§ **Exercise details**:
Output as a numbered list the lines of the data from the line containing "Últimas noticias (362, 46)" through the final line of the data, leaving out blank lines.

Entries locating text and items:
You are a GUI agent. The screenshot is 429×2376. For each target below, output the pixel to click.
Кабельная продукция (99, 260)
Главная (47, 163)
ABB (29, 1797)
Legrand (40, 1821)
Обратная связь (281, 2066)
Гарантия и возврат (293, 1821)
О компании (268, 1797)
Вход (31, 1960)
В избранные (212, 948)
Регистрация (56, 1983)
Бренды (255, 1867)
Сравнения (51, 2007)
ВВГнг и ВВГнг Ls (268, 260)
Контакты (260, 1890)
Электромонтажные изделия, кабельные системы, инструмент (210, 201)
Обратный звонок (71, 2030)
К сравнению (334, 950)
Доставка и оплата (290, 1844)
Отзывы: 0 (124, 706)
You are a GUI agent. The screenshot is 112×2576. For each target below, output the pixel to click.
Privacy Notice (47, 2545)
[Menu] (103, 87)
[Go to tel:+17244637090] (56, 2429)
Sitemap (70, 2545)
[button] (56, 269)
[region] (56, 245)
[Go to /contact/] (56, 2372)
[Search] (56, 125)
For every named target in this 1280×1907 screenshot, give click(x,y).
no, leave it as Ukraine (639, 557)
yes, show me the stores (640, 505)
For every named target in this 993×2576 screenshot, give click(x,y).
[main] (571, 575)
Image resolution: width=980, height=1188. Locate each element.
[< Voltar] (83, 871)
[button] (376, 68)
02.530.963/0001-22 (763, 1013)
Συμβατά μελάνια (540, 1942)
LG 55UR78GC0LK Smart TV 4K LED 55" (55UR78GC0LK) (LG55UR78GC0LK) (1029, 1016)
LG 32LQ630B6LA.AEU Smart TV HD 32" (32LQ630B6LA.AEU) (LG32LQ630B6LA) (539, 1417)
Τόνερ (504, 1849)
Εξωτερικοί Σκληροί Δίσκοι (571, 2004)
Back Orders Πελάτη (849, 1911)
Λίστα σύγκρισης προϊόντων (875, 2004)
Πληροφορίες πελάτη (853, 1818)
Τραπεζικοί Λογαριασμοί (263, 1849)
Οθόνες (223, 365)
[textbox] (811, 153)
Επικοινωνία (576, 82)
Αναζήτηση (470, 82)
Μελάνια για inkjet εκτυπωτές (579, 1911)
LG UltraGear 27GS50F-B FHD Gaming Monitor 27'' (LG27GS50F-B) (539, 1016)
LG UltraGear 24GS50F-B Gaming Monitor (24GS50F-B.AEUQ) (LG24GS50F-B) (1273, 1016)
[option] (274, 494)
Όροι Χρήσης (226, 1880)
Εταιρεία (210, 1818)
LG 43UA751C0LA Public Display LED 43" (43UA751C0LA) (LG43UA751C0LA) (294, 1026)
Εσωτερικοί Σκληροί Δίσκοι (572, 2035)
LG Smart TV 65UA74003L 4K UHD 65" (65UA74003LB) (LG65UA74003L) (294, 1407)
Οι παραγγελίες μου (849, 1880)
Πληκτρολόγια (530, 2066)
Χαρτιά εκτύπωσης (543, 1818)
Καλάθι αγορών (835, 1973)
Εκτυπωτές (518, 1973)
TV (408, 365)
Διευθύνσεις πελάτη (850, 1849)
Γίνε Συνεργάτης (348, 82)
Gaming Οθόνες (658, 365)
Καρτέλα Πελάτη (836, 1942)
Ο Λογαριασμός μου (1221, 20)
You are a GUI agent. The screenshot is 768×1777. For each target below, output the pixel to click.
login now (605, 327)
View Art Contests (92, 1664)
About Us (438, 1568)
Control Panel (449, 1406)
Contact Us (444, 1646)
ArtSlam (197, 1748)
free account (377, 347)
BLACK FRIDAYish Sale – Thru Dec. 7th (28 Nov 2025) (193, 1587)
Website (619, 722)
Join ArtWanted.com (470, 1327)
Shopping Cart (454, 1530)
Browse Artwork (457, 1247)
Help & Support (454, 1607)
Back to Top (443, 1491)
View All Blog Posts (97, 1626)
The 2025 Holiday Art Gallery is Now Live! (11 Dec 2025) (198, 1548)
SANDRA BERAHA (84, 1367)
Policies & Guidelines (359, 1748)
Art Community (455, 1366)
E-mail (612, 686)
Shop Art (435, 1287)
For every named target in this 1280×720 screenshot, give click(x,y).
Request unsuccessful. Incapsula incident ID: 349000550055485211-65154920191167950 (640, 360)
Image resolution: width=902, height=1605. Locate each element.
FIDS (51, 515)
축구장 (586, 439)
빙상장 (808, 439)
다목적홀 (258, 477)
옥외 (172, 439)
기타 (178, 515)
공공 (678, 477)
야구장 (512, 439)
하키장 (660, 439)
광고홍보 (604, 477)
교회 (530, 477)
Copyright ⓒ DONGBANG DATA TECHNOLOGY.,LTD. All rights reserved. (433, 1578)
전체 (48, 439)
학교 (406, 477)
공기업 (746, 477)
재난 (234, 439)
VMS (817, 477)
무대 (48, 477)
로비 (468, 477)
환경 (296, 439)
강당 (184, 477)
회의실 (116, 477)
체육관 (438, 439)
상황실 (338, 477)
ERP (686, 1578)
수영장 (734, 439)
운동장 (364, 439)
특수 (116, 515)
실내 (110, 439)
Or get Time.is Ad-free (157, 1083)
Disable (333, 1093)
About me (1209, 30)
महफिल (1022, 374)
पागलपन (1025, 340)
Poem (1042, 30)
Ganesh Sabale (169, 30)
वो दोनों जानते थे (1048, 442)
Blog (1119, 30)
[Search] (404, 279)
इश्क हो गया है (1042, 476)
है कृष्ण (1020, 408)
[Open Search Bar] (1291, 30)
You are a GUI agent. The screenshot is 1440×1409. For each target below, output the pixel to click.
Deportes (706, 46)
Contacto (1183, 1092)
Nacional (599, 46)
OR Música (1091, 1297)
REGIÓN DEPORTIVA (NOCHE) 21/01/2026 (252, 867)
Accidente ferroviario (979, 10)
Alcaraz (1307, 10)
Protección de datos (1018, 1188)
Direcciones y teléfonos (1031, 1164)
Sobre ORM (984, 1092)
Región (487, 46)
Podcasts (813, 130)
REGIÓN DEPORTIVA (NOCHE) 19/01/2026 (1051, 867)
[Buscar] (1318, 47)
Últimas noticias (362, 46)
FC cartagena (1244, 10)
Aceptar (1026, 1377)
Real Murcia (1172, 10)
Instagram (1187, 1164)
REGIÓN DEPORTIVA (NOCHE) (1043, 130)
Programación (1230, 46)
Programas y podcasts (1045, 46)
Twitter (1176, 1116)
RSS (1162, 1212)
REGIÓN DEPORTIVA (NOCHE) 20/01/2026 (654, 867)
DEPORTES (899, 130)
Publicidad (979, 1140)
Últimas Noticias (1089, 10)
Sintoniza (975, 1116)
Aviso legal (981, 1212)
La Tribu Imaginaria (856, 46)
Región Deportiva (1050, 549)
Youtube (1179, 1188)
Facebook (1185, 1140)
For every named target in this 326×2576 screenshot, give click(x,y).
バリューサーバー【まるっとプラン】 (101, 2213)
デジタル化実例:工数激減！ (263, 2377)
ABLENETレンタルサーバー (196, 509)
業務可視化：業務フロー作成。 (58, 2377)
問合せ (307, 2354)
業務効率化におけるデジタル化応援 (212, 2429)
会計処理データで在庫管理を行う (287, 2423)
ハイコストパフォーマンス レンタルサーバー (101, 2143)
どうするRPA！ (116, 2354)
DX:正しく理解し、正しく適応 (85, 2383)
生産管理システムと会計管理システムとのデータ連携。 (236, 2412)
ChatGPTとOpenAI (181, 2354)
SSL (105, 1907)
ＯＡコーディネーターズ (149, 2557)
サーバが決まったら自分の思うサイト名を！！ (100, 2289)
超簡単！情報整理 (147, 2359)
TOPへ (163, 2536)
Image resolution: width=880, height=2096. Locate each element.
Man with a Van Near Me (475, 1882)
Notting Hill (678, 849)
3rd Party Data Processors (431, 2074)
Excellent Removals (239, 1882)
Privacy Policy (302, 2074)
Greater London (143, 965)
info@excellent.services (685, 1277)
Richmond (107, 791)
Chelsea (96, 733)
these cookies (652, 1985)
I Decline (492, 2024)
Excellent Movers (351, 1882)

§ **Response**:
1. Últimas noticias (362, 46)
2. FC cartagena (1244, 10)
3. Aceptar (1026, 1377)
4. Real Murcia (1172, 10)
5. Instagram (1187, 1164)
6. REGIÓN DEPORTIVA (NOCHE) (1043, 130)
7. Programación (1230, 46)
8. Programas y podcasts (1045, 46)
9. Twitter (1176, 1116)
10. RSS (1162, 1212)
11. REGIÓN DEPORTIVA (NOCHE) 20/01/2026 (654, 867)
12. DEPORTES (899, 130)
13. Publicidad (979, 1140)
14. Últimas Noticias (1089, 10)
15. Sintoniza (975, 1116)
16. Aviso legal (981, 1212)
17. La Tribu Imaginaria (856, 46)
18. Región Deportiva (1050, 549)
19. Youtube (1179, 1188)
20. Facebook (1185, 1140)
21. For every named target in this 326×2576 screenshot, give click(x,y).
22. バリューサーバー【まるっとプラン】 (101, 2213)
23. デジタル化実例:工数激減！ (263, 2377)
24. ABLENETレンタルサーバー (196, 509)
25. 業務可視化：業務フロー作成。 (58, 2377)
26. 問合せ (307, 2354)
27. 業務効率化におけるデジタル化応援 (212, 2429)
28. 会計処理データで在庫管理を行う (287, 2423)
29. ハイコストパフォーマンス レンタルサーバー (101, 2143)
30. どうするRPA！ (116, 2354)
31. DX:正しく理解し、正しく適応 (85, 2383)
32. 生産管理システムと会計管理システムとのデータ連携。 (236, 2412)
33. ChatGPTとOpenAI (181, 2354)
34. SSL (105, 1907)
35. ＯＡコーディネーターズ (149, 2557)
36. サーバが決まったら自分の思うサイト名を！！ (100, 2289)
37. 超簡単！情報整理 (147, 2359)
38. TOPへ (163, 2536)
39. Image resolution: width=880, height=2096. Locate each element.
40. Man with a Van Near Me (475, 1882)
41. Notting Hill (678, 849)
42. 3rd Party Data Processors (431, 2074)
43. Excellent Removals (239, 1882)
44. Privacy Policy (302, 2074)
45. Greater London (143, 965)
46. info@excellent.services (685, 1277)
47. Richmond (107, 791)
48. Chelsea (96, 733)
49. these cookies (652, 1985)
50. I Decline (492, 2024)
51. Excellent Movers (351, 1882)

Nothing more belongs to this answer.